Columbus Mayor Andrew Ginther requested a Department of Justice investigation into the city’s police department Wednesday following a spate of police killings of Black people.
While Columbus is committed to reform and has already established a number of “significant” changes in the past few years, the Democratic mayor wrote in a letter that it is not enough.
“This is not about one particular officer, policy, or incident; rather, this is about reforming the entire institution of policing in Columbus. Simply put: We need to change the culture of the Columbus Division of Police.”
It’s not unusual for mayors or local law enforcement leaders to ask the Justice Department to review an agency’s record. Those requests sometimes are made when city officials anticipate a federal probe is looming regardless of their wishes.

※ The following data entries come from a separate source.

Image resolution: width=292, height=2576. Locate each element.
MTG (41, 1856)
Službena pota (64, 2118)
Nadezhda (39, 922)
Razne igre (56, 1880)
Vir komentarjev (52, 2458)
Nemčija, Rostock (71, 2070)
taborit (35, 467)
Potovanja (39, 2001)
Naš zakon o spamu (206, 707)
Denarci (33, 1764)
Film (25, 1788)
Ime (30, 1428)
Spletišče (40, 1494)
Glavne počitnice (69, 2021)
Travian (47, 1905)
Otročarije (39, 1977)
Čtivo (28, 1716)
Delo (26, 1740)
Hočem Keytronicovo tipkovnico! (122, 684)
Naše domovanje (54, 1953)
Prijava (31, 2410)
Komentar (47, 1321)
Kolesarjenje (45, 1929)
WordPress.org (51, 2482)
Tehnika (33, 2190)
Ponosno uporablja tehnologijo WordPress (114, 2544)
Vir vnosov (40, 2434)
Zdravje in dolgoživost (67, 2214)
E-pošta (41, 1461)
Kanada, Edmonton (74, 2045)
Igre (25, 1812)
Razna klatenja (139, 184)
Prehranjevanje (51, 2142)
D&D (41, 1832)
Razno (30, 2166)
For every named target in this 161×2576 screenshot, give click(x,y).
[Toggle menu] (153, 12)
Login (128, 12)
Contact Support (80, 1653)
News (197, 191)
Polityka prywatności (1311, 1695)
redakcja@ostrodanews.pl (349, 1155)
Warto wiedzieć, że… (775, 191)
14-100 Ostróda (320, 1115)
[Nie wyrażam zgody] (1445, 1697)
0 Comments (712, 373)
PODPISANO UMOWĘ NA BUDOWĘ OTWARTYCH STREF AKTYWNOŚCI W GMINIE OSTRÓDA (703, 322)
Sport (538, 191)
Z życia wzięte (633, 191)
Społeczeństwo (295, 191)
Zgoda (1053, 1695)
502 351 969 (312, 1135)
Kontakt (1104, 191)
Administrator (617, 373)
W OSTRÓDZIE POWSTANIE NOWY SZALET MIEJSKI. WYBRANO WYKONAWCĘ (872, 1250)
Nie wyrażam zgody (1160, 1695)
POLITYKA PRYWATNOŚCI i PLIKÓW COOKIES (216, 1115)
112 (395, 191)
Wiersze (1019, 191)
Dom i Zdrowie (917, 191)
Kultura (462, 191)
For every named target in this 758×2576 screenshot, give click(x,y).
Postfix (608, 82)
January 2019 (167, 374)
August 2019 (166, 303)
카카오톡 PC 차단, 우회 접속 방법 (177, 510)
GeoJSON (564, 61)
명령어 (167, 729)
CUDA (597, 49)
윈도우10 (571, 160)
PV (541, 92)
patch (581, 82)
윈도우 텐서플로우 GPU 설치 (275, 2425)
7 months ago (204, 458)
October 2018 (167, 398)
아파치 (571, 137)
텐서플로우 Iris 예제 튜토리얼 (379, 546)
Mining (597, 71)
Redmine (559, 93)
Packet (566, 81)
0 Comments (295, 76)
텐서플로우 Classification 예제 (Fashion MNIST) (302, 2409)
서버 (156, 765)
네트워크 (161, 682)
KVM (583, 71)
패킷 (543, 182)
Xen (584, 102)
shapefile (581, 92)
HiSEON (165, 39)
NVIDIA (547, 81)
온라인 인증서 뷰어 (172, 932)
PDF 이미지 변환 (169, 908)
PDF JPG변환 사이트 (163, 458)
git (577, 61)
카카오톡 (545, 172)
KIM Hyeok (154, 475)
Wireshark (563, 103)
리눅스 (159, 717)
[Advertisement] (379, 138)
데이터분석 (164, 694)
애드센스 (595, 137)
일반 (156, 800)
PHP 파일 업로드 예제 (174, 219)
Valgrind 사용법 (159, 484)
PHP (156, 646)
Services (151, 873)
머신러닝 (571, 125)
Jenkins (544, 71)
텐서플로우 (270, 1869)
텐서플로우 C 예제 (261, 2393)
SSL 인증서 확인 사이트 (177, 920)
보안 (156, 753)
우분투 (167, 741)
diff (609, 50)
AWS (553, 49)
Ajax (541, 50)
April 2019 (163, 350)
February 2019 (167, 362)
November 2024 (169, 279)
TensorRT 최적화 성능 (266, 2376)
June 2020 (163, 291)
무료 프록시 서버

When the Justice Department does launch such a review, city officials can do little to stop it, so they generally welcome the investigations, at least in public. The mayors of Minneapolis and Louisville, Kentucky, quickly endorsed the reviews the Justice Department recently announced of those cities’ police departments following the police killings of Breonna Taylor and George Floyd.
The request from Ginther came hours after the attorney representing the family of Ma’Khia Bryant, a 16-year-old Black girl who was fatally shot by a Columbus police officer last week, requested a federal investigation into her death and the state’s foster care system.
Bryant is the latest in a series of high-profile shootings of Black men and children by law enforcement in Columbus over the past few months.
Columbus remains an outlier among other American cities under Justice Department scrutiny, with multiple initiatives launched to address complaints about the police department over the last few years, pushed by Ginther and the city’s all-Democratic city council.
In 2016, shortly after Ginther took office, the city spent millions of dollars to buy police body cameras for the first time and is now in the process of spending millions more to upgrade them. The city recently created its first-ever civilian review board in a 2019 voter-approved measure pushed by Ginther and the city council.
On Monday, the findings of a $250,000 review commissioned by the city found that Columbus was unprepared for the size and energy of the racial injustice protests that took place last summer following the killing of George Floyd by Minneapolis police.
But even with these initiatives and reforms over the last few years, law enforcement officers in Ohio’s capital city continued to find themselves in the middle of the larger issue of police brutality in America.
The city has faced fresh complaints in recent years over police shootings and use of force incidents. The most recent cases include Bryant, 27-year-old Miles Jackson and 47-year-old Andre Hill. The white police officer who fatally shot Hill has pleaded not guilty to a number of charges made against him by the state’s attorney general’s office.
The case of Casey Goodson Jr., a 23-year-old Black man who was fatally shot by Franklin County Sheriff’s deputy in early December in Columbus, has widened criticism of policing in the city to include the county sheriff’s office.
Before the recent police shootings, the city faced immense criticism for the 2016 shooting of Henry Green, a Black man, by two undercover white police officers working in an anti-crime summer initiative.
Later in the same year, a white officer fatally shot 13-year-old Tyre King, who was Black, during a robbery investigation. In 2017, a video showed a Columbus officer restraining a Black man lying on the ground and preparing to handcuff him when an officer — Zachary Rosen — who was also involved in the Green shooting arrived and appeared to kick the man in the head.
The city fired Rosen, but an arbitrator ordered him reinstated, angering many in the community while underscoring the challenge that police union contracts can pose for cities trying to hold officers accountable.
Federal involvement in the Columbus police department over allegations of officer misconduct isn’t new.
In 1999, the Justice Department sued the city, accusing officers of routinely violating people’s civil rights through illegal searches, false arrests and excessive force. A year later, the government added a racial profiling complaint, alleging that from 1994 to 1999, Black people in Columbus were almost three times as likely as whites to be the subject of traffic stops in which one or more tickets were issued.
A federal judge in 2002 dismissed the lawsuit after the city, which had fought it, made changes on the use of police force and handling of complaints against officers.
In the letter sent Wednesday, Ginther pledged to give the Justice Department the city’s full cooperation if the agency agrees to take on the review.
“We want to be partners with the DOJ to bring about meaningful, sustainable and significant reforms,” he wrote. “Not only is the elected leadership in the City of Columbus aligned with this request, but the residents of Columbus unquestionably share the same goal.”